* _SELECTED EXTRACT_
- - -

Plugging an RCD into a cct already protected by an RCD/RCBO

[Sparky54]

Pardon my lack of electrical knowledge and ignore the Sparky user name but I was wondering if an RCD plugged into a ring main powered via an RCBO would not be as effective due to them sharing the trip current, or will the most sensitive of the pair still trip first at ~30mA ?

 

[JohnW2]

Pardon my lack of electrical knowledge and ignore the Sparky user name but I was wondering if an RCD plugged into a ring main powered via an RCBO would not be as effective due to them sharing the trip current, or will the most sensitive of the pair still trip first at ~30mA ?

It would't be any less effective (exactly the same current inevitably flows through both devices), but it would be a matter of chance as to whether one, the other or both tripped in the case of a fault.

Most people would probably say that it's unnecessary to plug in an RCD if the circuit is already protected by another RCD or RCBO. The only situation in which the second device would offer any advantage is if the first one was faulty and failed to trip when it should.

Kind Regards, John.

 

[Paul_C]

An upstream RCD won't in any way desensitize the one downstream of it, since the same currents (on each side of the circuit) are passing through both (assuming that the fault isn't between them, of course).

However, you can't guarantee that one and only one will trip on an earth fault. Due to the tolerances of the actual current required to trip a particular breaker and its response time at that current, you can find that one or the other or both will trip on a given fault. Even if the upstream unit is, say, 100mA and the downstream RCD is 30mA there's no guarantee that the 30mA device will trip first if the fault current is high enough to also cause the 100mA RCD to trip.

That's why with cascaded RCD's it's common for the upstream one to be a time-delayed unit, to try avoid the inconvenience of a greater part of the installation losing power than is necessary to isolate the fault.

 

[holmslaw]

..

 

[ban-all-sheds]

ignore the Sparky user name

No.

You deliberately chose it despite being fully aware of your lack of electrical knowledge.

Why?

 

[holmslaw]

..

- - -

[Stored records]
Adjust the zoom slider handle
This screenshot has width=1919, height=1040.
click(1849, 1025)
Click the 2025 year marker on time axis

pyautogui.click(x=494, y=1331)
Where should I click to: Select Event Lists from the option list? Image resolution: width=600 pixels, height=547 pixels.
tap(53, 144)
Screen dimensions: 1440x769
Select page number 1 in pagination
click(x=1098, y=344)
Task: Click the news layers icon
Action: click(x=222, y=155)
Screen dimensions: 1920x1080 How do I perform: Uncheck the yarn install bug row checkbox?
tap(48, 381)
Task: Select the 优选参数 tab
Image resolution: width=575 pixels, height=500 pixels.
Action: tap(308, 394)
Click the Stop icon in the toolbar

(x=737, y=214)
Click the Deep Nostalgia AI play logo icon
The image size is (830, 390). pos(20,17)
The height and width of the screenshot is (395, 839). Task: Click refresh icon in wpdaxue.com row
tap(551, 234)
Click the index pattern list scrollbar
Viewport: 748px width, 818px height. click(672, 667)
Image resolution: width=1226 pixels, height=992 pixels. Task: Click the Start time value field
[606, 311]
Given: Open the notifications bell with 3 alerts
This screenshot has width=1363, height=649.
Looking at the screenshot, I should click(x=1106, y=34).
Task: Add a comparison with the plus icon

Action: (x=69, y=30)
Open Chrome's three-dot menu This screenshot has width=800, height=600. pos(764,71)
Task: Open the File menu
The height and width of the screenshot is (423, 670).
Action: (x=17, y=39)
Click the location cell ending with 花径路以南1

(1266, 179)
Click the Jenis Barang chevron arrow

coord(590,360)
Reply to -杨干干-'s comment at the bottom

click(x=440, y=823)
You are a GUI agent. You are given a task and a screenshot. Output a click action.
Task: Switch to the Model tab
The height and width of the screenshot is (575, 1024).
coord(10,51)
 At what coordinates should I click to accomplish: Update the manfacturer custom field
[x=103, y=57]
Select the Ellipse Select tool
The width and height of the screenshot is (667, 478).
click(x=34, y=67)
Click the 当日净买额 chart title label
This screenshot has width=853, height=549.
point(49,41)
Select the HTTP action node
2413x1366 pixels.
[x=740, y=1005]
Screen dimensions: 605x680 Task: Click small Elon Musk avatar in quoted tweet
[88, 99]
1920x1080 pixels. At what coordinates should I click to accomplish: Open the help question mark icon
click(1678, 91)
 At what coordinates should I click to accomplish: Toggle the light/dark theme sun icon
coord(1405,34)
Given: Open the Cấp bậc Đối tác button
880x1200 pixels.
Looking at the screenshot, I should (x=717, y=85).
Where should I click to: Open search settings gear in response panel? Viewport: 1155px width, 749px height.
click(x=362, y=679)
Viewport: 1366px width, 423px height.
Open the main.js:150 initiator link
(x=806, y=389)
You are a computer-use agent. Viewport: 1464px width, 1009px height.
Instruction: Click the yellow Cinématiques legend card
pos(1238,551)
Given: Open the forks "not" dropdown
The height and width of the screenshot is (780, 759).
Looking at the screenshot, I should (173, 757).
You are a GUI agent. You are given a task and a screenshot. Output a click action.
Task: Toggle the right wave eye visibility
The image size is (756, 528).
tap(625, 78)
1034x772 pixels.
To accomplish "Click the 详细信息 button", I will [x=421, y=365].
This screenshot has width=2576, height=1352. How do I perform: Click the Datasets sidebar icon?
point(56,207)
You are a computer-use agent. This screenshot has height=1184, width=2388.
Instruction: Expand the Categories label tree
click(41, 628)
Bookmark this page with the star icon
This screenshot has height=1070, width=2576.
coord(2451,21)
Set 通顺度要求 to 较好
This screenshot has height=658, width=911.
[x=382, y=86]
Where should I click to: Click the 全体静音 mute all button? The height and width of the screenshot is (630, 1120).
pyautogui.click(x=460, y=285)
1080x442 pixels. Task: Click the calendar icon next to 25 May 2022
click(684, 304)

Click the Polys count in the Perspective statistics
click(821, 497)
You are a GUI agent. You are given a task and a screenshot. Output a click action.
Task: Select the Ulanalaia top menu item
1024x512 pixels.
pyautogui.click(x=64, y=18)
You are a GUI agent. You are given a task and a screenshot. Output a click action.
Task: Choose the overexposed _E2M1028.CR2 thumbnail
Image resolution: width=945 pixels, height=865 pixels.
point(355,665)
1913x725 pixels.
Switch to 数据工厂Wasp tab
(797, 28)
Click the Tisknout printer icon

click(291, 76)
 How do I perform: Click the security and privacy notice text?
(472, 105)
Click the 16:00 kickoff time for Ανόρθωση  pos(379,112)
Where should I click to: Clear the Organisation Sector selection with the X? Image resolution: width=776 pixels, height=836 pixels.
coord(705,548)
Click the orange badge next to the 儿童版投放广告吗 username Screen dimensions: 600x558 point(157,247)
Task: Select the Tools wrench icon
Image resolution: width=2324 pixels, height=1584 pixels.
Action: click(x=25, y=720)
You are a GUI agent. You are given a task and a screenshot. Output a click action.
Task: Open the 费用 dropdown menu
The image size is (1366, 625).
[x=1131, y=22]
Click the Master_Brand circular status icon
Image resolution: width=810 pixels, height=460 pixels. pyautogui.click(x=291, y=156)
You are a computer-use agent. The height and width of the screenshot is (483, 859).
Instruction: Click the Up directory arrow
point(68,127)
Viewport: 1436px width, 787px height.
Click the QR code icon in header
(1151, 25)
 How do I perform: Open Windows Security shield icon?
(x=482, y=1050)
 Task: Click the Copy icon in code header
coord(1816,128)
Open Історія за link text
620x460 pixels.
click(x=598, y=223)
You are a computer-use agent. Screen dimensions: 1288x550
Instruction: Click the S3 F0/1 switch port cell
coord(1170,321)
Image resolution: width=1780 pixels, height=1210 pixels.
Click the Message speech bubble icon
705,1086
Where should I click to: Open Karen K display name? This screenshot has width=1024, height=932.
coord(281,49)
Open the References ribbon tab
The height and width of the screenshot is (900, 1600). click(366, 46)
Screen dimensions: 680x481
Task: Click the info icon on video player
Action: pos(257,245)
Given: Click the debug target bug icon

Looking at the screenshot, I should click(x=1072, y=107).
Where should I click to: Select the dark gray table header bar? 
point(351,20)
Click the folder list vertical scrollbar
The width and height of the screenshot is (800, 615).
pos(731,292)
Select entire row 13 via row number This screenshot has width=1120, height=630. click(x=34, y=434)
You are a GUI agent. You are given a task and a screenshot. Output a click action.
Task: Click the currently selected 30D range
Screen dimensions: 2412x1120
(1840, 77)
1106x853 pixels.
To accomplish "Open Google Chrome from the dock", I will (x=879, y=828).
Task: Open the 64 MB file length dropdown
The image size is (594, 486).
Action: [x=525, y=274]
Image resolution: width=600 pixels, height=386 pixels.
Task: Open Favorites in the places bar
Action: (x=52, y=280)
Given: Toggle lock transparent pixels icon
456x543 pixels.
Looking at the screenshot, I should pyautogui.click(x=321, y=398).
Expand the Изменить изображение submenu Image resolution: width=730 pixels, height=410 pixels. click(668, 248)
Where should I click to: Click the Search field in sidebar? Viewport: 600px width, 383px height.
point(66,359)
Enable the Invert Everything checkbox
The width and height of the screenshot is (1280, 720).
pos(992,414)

- - -

* _GIVEN REQUEST 1_
Translate this sentence from the RCD thread into Spanish: "However, you can't guarantee that one and only one will trip on an earth fault."
* _GIVEN REQUEST 2_
Pick up the thread about plugging an RCD into a circuit already protected by an RCD or RCBO where it stops, and write the next reply.

* _TASK ANSWER 1_
Sin embargo, no se puede garantizar que uno y solo uno se dispare ante una falla a tierra.

* _TASK ANSWER 2_
[JohnW2]

.... Even if the upstream unit is, say, 100mA and the downstream RCD is 30mA there's no guarantee that the 30mA device will trip first if the fault current is high enough to also cause the 100mA RCD to trip. ... That's why with cascaded RCD's it's common for the upstream one to be a time-delayed unit ....

I've still got 100mA Type S RCDs at the origin of my (TT) installation - basically a leftover from the days before all circuits were RCD/RCBO protected, but retained as useful for isolation (as well as 'belt and braces' RCD protection).

I've often wondered why the traditional practice seemed to be to use 100mA, as well as time-delayed, RCDs in that situation. As you say, the 30mA/100mA difference by no means ensures discrimination, that being achieved by the time delay. So why didn't they use time-delayed 30mA RCDs? Was it perhaps because leakage currents in whole installations were often above 30mA in those days?

Kind Regards, John.

 

[ban-all-sheds]

Whats it got to do with you, mind your own business.

It is my business, as it is that of any responsible person.

What if at some point Sparky54 incorrectly thinks he knows the answer to somebody else's question and answers it incorrectly?

Choosing a user name like that carries with it the implication that the user is an electrician, and that anything he says should be taken as if being said by an electrician. Possibly one who is 54 or 57 years old.

Sparky54, ignore BAS he thinks he owns this place and loves to bully new members.

I think you'd have to be particularly feeble and pathetic to feel hurt, persecuted or intimidated by

No.

You deliberately chose it despite being fully aware of your lack of electrical knowledge.

Why?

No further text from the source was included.